→ **Brano**
▶

LA MIGLIORE POLITICA

(sintesi)

154. Per rendere possibile lo sviluppo di una comunità mondiale, è necessaria la migliore politica, posta al servizio del vero bene comune.

Populismi e liberalismi

155. Il disprezzo per i deboli può nascondersi in forme liberali al servizio degli interessi economici dei potenti. Popolare o populista

156. [Si pretende] di classificare tutte le persone, i gruppi, le società e i governi a partire da una divisione binaria: “populista” o “non populista”. Ormai non è possibile che qualcuno si esprima su qualsiasi tema senza che tentino di classificarlo in uno di questi due poli, o per screditarlo ingiustamente o per esaltarlo in maniera esagerata.

157. [Si]  ignora la legittimità della nozione di popolo. Il tentativo di far sparire dal linguaggio tale categoria potrebbe portare a eliminare la parola stessa “democrazia” (“governo del popolo”). Ciò nonostante, per affermare che la società è più della mera somma degli individui, è necessario il termine “popolo”. […] è molto difficile progettare qualcosa di grande a lungo termine se non si ottiene che diventi un sogno collettivo. Tutto ciò trova espressione nel sostantivo “popolo” e nell’aggettivo “popolare”. Se non li si includesse – insieme ad una solida critica della demagogia – si rinuncerebbe a un aspetto fondamentale della realtà sociale.

158.  Popolo non è una categoria logica, né è una categoria mistica, se la intendiamo nel senso che tutto quello che fa il popolo sia buono, o nel senso che il popolo sia una categoria angelicata. Ma no! È una categoria mitica […] La parola popolo ha qualcosa di più che non può essere spiegato in maniera logica. Essere parte del popolo è far parte di un’identità comune fatta di legami sociali e culturali. E questa non è una cosa automatica, anzi: è un processo lento, difficile… verso un progetto comune.

159. Ci sono leader popolari capaci di interpretare il sentire di un popolo, la sua dinamica culturale e le grandi tendenze di una società. Il servizio che prestano, aggregando e guidando, può essere la base per un progetto duraturo di trasformazione e di crescita, che implica anche la capacità di cedere il posto ad altri nella ricerca del bene comune. Ma esso degenera in insano populismo quando si muta nell’abilità di qualcuno di attrarre consenso allo scopo di strumentalizzare politicamente la cultura del popolo,.

◀

(Record archiviati)
▶

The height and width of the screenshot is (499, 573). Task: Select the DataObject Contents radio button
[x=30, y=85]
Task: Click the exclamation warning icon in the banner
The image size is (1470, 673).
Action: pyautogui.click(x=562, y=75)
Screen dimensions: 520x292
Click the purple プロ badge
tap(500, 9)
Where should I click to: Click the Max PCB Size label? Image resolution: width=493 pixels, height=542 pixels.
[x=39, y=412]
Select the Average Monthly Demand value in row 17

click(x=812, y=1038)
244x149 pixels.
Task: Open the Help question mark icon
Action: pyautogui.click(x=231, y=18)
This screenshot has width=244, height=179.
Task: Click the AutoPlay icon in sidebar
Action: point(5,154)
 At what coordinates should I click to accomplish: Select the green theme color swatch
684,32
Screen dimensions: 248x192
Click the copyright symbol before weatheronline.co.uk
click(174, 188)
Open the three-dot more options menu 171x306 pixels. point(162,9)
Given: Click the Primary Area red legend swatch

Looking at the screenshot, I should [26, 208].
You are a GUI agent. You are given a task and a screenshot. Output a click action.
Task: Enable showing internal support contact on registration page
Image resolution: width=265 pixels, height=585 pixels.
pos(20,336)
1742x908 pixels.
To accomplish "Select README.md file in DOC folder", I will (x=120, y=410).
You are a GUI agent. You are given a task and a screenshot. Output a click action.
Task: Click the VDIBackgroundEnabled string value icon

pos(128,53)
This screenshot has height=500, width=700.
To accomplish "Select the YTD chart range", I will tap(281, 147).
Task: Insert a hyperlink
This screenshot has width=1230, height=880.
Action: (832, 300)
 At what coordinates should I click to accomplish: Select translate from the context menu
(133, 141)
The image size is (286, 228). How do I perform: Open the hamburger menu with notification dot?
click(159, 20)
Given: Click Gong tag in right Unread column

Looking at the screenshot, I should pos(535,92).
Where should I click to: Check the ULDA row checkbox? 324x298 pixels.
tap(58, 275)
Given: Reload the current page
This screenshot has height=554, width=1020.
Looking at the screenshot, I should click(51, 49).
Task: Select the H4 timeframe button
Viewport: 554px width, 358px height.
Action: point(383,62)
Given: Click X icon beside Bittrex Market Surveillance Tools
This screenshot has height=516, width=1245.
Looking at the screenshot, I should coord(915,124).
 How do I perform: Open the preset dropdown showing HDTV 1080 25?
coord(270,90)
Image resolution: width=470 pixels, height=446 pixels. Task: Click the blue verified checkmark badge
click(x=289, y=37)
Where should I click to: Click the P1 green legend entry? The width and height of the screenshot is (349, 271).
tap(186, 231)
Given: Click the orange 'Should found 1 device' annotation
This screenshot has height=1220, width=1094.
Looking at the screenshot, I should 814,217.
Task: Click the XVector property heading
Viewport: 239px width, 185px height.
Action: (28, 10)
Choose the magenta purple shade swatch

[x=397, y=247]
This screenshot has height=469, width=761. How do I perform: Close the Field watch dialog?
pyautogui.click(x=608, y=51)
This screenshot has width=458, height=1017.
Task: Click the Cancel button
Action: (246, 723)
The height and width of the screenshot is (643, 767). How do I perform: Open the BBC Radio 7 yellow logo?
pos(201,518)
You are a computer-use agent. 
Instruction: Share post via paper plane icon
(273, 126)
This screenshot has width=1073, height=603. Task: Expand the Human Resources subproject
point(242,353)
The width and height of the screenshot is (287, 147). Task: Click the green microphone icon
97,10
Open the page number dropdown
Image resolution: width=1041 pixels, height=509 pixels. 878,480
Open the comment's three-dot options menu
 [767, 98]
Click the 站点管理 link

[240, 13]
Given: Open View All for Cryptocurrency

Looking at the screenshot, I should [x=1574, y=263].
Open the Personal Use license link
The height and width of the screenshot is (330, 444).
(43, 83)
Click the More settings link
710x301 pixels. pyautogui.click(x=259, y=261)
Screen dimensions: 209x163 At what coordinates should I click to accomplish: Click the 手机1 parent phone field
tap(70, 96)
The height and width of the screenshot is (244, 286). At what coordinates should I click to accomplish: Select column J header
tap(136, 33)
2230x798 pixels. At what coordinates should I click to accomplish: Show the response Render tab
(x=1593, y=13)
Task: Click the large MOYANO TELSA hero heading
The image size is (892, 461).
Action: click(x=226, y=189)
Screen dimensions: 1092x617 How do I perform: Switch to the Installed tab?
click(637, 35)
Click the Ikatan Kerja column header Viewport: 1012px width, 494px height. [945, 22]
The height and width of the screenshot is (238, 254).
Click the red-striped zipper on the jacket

◀

→ **Consegna 1**
In base al brano, quale divisione binaria si usa per classificare persone, gruppi, società e governi?
→ **Consegna 2**
Quali sono tutte le realtà che, secondo il brano, si pretende di classificare a partire da una divisione binaria?
→ **Consegna 3**
Riscrivi il brano cominciando dalle parole "159. Ci sono leader popolari capaci" e fermandoti dopo "cultura del popolo,.". Sostituisci "leader" con "dirigenti".

→ **Risposta 1**
La divisione tra "populista" e "non populista".

→ **Risposta 2**
- le persone
- i gruppi
- le società
- i governi

→ **Risposta 3**
159. Ci sono dirigenti popolari capaci di interpretare il sentire di un popolo, la sua dinamica culturale e le grandi tendenze di una società. Il servizio che prestano, aggregando e guidando, può essere la base per un progetto duraturo di trasformazione e di crescita, che implica anche la capacità di cedere il posto ad altri nella ricerca del bene comune. Ma esso degenera in insano populismo quando si muta nell’abilità di qualcuno di attrarre consenso allo scopo di strumentalizzare politicamente la cultura del popolo,.